Change the `expert_profiles_document` parameter if you wish to use your own Expert Data to Ingest into the vector database

In [None]:
# Get the ingestion document for indexing - Breakpoint for folks indexing their own expert profile data

filename = parameters['expert_profiles_document']
wslib.download_file(filename)
with open(filename) as f:
    expert_profiles = json.load(f)
    
print(len(expert_profiles), "expert profiles have been imported.")    

<a id="input"></a>
### Extract the json document and convert the data into Langchain format for indexing
The cell below prepares documents for insertion into a vector database. 

In [None]:
def convert_json_to_documents(json_data):
    documents = []
    for item in json_data:
        
        text = item.get("text", "")   
        # Extract the text with the profile information & rest is put into metadata
        metadata = {key: value for key, value in item.items() if key != "text"}  
        documents.append(Document(page_content=text, metadata=metadata))
    return documents

documents = convert_json_to_documents(expert_profiles)

In [None]:
import hashlib
from langchain.schema import Document

def process_profiles_to_documents(json_data):
    """
    Converts JSON data to Document objects, extracts metadata and content, generates unique IDs,
    and identifies duplicate documents.

    Parameters:
    - json_data (list): List of dictionaries representing expert profiles.

    Returns:
    - profile_documents (list): List of Document objects with processed metadata and content.
    - id_list (list): List of unique IDs generated for each document.
    - duplicate_count (int): Number of duplicate documents found.
    """
    # Convert JSON data to Document objects
    documents = []
    for item in json_data:
        text = item.get("text", "")  # Extract the main text content
        metadata = {key: value for key, value in item.items() if key != "text"}  # Extract metadata
        documents.append(Document(page_content=text, metadata=metadata))

    # Prepare content and metadata for profile documents
    profile_content = []
    profile_metadata = []
    for doc in documents:
        profile_metadata.append({
            "source": doc.metadata['datainfo']['source'],
            "entry_number": doc.metadata['datainfo']['entry_number'],
            "name": doc.metadata['datainfo']['name'],
            "email": doc.metadata['datainfo']['email'],
            "phone": doc.metadata['datainfo']['phone'],
            "domain": doc.metadata['datainfo']['domain'],
            "position": doc.metadata['datainfo']['position'],
            "document_id": doc.metadata['document_id']
        })
        profile_content.append("Document Content: " + doc.page_content)

    # Create profile documents
    profile_documents = [
        Document(page_content=text, metadata=meta)
        for text, meta in zip(profile_content, profile_metadata)
    ]

    # Generate unique IDs for profile documents
    id_list = [
        hashlib.sha256(doc.page_content.encode()).hexdigest()
        for doc in profile_documents
    ]

    # Identify duplicates
    duplicate_count = len(id_list) - len(set(id_list))
    print(f"{duplicate_count} duplicate profiles found.")
    print(f"{len(id_list)} profiles returned.")

    return profile_documents

In [None]:
profile_documents = process_profiles_to_documents(expert_profiles)

<a id="connect"></a>
## Connecting to Vector Database

The notebook, by default, will look for a connection asset in the project named milvus_connect or elasticsearch_connect or datastax_connect.
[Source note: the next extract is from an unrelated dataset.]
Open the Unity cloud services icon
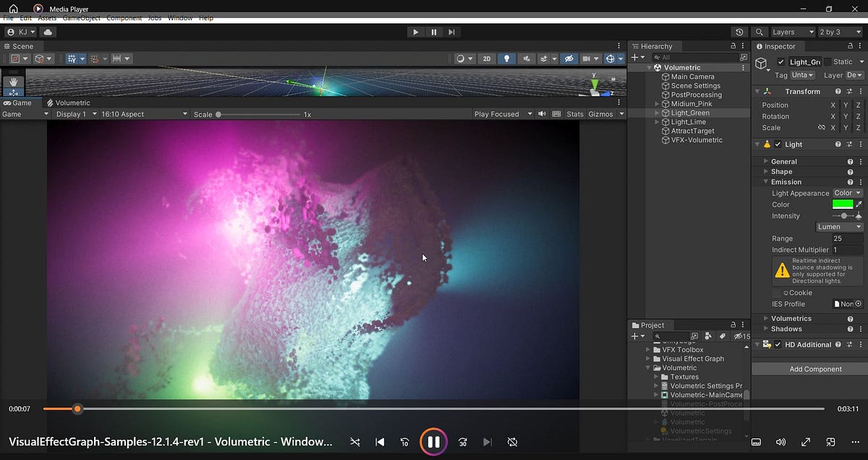point(48,32)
You can set this up by following the instructions in the project readme. This code checks if a specified connection exists in the project. If found, it retrieves the connection details and identifies the connection type. Depending on the connection type, it establishes a connection to the appropriate database. If the connection is not found, it raises an error indicating the absence of the specified connection in the project.

In [None]:
connection_name=parameters["connection_asset"]
if(next((conn for conn in wslib.list_connections() if conn['name'] == connection_name), None)):
    print(connection_name, "Connection found in the project")
    db_connection = wslib.get_connection(connection_name)
    
    connection_datatypesource_id=client.connections.get_details(db_connection['.']['asset_id'])['entity']['datasource_type']
    connection_type = client.connections.get_datasource_type_details_by_id(connection_datatypesource_id)['entity']['name']
    
    print("Successfully retrieved the connection details")
    print("Connection type is identified as:",connection_type)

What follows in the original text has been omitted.